- 1941 illustration by Kukryniksy
- Original title: Накануне поста
- Country: Russia
- Language: Russian

Publication
- Published in: Peterburgskaya Gazeta
- Publisher: Adolf Marks, 1899
- Publication date: 23 February 1887 (old style)

= Shrove Tuesday (short story) =

"Shrove Tuesday" (Накануне поста, in literal translation, "A day before Lent") is an 1887 short story by Anton Chekhov.

==Publication==
The story was first published by Peterburgskaya Gazeta, in its No. 52, 23 February (old style) 1887 issue, in the Fleeting Notes (Летучие заметки) section, signed A. Chekhonte. In a revised version (with Pavel Vasilyevich's speeches considerably curtailed and another aunt added) Chekhov included it into Volume 2 of his Collected Works published by Adolf Marks in 1899 (pp. 177–182).

==Plot==
It is the last day before Great Lent, and the family is busy eating, knowing they'll have to spend the next seven weeks on lean diet. Pavel Vasilyevich is summoned by his wife Pelageya Ivanovna to help out his son Styopa, a high-school boy in the second class, who sits in the nursery, crying over the textbook, having trouble understanding division of fractions, apparently as a result of having eaten too much pancakes. Rather dazed himself after heavy lunch, the father makes a poor job of it and, having totally lost the plot, starts relating his own stories about his school.

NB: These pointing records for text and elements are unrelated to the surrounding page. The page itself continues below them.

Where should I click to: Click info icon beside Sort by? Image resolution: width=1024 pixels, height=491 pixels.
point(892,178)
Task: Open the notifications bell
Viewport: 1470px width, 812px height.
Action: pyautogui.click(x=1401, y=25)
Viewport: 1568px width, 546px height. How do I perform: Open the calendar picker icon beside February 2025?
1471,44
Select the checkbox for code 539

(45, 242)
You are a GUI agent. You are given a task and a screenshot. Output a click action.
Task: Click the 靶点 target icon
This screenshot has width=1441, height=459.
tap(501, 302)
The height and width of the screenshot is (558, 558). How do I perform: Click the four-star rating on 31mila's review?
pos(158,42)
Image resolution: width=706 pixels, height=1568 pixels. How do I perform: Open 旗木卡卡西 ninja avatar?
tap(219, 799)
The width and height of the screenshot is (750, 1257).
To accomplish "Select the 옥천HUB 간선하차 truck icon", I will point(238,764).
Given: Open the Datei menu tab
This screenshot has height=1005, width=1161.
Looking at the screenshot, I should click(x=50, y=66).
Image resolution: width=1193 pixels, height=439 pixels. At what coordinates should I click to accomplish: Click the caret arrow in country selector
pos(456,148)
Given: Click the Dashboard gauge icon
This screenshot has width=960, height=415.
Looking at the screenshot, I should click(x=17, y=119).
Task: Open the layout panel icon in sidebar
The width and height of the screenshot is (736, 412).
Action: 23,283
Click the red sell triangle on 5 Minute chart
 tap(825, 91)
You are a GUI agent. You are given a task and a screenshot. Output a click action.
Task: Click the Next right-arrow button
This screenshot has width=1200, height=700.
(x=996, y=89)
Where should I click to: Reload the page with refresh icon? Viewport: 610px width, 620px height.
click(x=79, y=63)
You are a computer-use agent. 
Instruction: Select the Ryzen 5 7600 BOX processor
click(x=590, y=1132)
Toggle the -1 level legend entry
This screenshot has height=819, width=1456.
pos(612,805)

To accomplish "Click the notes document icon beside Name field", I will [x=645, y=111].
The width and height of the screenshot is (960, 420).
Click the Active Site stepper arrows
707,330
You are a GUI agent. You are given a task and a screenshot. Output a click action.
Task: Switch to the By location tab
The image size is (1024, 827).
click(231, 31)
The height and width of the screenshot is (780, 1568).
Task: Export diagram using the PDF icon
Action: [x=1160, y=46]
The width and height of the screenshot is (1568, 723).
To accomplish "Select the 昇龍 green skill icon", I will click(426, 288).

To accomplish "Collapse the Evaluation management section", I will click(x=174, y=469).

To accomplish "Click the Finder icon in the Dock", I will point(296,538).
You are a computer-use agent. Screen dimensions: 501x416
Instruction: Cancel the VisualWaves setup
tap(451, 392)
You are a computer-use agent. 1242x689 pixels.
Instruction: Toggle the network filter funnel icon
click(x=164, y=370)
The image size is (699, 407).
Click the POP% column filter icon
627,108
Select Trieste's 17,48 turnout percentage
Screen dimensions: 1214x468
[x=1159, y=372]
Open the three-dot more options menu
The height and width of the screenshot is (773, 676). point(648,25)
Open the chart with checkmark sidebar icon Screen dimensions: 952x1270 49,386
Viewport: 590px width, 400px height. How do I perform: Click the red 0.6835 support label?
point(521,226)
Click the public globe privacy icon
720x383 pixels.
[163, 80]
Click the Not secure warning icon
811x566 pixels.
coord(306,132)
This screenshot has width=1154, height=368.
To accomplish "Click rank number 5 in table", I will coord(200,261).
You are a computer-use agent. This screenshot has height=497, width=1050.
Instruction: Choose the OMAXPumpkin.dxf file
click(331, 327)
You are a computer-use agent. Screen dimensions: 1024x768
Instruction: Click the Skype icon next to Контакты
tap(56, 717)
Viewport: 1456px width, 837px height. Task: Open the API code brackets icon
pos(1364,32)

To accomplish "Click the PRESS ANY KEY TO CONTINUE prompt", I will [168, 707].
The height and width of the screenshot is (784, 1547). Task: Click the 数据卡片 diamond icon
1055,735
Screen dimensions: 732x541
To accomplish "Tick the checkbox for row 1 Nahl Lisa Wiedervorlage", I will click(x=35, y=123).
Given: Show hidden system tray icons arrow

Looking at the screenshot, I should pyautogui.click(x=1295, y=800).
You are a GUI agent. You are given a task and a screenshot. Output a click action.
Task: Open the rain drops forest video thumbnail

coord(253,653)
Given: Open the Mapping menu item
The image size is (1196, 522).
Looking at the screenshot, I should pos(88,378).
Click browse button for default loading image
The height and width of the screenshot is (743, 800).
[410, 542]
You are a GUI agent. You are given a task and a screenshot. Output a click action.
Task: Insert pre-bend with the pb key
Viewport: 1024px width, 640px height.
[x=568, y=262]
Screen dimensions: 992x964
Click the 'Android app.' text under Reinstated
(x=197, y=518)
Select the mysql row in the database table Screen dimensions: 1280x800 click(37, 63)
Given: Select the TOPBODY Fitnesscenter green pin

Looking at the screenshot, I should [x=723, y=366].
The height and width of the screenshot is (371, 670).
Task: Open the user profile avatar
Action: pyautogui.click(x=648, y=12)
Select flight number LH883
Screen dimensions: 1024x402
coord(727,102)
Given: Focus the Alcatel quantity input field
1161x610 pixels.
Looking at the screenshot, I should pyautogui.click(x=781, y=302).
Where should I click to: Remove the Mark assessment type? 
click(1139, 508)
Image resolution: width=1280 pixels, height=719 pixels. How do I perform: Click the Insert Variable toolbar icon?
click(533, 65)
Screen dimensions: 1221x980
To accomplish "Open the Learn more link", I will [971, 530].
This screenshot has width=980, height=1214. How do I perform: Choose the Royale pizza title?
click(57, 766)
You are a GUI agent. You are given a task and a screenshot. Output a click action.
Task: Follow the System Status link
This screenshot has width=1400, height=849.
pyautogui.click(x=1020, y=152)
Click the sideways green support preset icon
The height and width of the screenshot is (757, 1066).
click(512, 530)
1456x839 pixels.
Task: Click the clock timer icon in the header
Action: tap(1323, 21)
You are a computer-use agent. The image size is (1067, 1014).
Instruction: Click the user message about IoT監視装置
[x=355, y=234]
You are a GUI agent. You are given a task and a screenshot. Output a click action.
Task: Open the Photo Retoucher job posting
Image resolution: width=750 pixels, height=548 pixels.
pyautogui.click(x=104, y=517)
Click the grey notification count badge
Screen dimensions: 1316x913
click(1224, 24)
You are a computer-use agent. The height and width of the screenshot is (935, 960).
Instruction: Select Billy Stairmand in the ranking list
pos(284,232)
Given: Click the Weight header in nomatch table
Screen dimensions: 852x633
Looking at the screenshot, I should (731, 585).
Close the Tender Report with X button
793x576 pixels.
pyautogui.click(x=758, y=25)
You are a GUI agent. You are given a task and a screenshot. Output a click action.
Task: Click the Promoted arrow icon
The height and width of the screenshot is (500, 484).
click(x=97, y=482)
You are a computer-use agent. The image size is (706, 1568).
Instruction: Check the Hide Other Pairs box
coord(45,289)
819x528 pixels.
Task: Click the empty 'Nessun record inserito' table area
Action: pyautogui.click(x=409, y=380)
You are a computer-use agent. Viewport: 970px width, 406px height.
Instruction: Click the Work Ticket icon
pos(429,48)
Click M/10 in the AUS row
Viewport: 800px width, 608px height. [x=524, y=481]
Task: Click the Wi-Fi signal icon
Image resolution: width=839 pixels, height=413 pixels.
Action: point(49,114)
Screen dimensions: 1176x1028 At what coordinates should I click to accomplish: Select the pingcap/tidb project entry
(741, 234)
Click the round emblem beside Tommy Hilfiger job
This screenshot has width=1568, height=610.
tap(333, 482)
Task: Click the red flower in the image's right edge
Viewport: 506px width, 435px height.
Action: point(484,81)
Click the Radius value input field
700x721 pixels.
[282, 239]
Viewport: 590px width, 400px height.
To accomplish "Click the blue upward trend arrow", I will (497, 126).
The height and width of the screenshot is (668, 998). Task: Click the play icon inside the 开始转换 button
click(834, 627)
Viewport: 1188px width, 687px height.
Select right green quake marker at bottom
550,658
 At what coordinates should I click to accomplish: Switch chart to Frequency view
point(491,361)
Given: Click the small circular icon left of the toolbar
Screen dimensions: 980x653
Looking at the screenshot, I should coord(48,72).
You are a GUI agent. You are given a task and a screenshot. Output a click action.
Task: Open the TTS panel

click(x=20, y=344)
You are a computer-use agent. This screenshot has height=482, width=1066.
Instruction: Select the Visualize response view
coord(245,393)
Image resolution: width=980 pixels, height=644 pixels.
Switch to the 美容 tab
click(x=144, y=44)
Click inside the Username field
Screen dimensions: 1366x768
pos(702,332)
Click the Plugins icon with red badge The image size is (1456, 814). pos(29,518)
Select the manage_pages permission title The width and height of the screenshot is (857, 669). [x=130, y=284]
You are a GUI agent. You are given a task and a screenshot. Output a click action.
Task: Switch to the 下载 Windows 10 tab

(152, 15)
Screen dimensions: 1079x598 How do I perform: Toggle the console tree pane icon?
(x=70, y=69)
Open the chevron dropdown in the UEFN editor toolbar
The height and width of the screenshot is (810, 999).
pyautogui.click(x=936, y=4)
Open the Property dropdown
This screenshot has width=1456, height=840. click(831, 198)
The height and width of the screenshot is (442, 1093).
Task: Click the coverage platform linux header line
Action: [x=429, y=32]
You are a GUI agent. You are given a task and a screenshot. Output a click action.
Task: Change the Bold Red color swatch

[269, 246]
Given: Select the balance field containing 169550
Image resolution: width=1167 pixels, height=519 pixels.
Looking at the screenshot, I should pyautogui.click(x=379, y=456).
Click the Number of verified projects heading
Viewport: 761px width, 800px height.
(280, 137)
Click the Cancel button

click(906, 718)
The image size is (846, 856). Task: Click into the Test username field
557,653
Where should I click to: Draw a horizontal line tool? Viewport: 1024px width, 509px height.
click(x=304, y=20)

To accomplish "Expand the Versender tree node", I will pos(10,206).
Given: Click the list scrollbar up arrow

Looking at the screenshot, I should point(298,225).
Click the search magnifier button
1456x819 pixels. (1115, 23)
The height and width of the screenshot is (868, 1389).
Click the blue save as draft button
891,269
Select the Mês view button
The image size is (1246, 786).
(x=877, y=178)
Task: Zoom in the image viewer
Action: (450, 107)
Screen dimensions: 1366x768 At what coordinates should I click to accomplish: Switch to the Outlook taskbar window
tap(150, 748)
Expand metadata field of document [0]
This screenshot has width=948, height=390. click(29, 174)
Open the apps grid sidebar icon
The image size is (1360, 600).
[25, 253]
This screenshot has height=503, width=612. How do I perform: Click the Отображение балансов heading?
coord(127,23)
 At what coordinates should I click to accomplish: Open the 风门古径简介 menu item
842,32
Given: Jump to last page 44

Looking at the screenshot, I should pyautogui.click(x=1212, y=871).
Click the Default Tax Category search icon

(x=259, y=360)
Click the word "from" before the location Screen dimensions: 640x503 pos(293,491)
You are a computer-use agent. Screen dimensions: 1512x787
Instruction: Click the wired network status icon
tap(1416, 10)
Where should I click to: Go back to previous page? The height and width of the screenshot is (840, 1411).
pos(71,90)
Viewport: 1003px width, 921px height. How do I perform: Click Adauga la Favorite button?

Pelageya Ivanovna calls them to the table for tea, where they join her in the company of two aunts (one of whom is mostly silent, another is deaf and dumb) and a midwife. The conversation centers around the superb quality of the jam. Pavel Vasilyevich makes an attempt to return to his school memoirs with the story about a big schoolboy called Mamakhin who terrorized his teachers.

The samovar, the cups, and the tablecloth are cleared away, but the family do not leave the table, waiting now for the supper. The midwife starts hiccupping, while Pavel Vasilyevich and Styopa sit side by side examining a volume of the Niva magazine. The cook, Anna, comes into the dining-room, and asks for forgiveness everybody except the midwife to whom she considers it superfluous to bow down, since she is not one of the gentry.

And then Styopa terrifies his mother with the declaration that he wants to sleep and is going to bed. The boy missing the final supper before Lent is unthinkable, so she rushes to the kitchen to hurry the cook up, and the table is getting laid again, for supper.